Many different scenes are possible in areas of high ambiguity, such as a location believed to be around a corner or in an unknown chamber. The structure generator is based on a noise variable, representing the stochastic information about the next location that is not recorded in the guide images, including principles from stochastic video production. Pathdreamer can synthesis varied landscapes by sampling multiple noise variables, allowing an agent to sample various conceivable outcomes for a given route. These various outputs are reflected in both the first stage output and in the generated RGB images.
Pathdreamer is capable of synthesizing realistic visuals as well as continuous video sequences after being trained with photographs and 3D environment reconstructions from Matterport3D. Because the output imagery is high-resolution and 360o, existing navigation agents may easily adapt it for use with any camera field of view.
Pathdreamer as a visual world model for improving task performance
The researchers employed Pathdreamer to Vision-and-Language Navigation (VLN) task. In VLN, an embodied agent is supposed to travel to a place in a realistic 3D world using natural language instructions. They used the Room-to-Room (R2R) dataset in which an instruction-following agent prepares ahead by simulating a variety of alternative passable paths through the environment, ranking each against the navigation instructions, and executing the best-ranked path. They analyzed the following three different scenarios:
- Ground-Truth setting in which the agent plans by engaging with the actual surrounding, i.e. through moving.
- Baseline setting in which the agent plans ahead without moving. Instead, it interacts with a navigation graph that encodes the building’s navigable pathways but does not provide any visual observations.
- Pathdreamer setting in which the agent plans ahead without moving by interacting with the navigation graph and receiving appropriate visual observations created by Pathdreamer.

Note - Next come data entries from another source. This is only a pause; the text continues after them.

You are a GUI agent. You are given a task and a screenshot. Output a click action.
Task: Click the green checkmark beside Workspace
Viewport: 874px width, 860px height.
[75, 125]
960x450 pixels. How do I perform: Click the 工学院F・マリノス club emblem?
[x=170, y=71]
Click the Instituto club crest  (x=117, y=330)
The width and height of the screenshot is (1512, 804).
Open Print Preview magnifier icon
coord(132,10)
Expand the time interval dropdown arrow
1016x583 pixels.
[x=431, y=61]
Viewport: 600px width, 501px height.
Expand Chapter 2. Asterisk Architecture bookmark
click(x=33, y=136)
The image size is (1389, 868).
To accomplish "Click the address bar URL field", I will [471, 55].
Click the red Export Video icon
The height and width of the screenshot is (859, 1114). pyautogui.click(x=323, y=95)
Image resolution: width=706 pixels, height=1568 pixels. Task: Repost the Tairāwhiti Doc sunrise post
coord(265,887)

The team observed that in the Pathdreamer setting when the agent plans ahead for three steps (approximately 6m), it achieves a navigation success rate of 50.4%. This score is remarkably higher than the 40.6% success rate in the Baseline setting without Pathdreamer. This demonstrates that Pathdreamer encodes meaningful and accessible visual, spatial and semantic knowledge about real-world indoor environments. The agent’s success rate is 59% in the Ground-Truth setting. However, they point out that in this situation, the agent must devote a significant amount of time and resources to physically exploring a large number of trajectories, which would be prohibitively expensive in a real-world setting.
In future, the team plans to apply Pathdreamer to other embodied navigation tasks, such as Object-Nav, continuous VLN, and street-level navigation.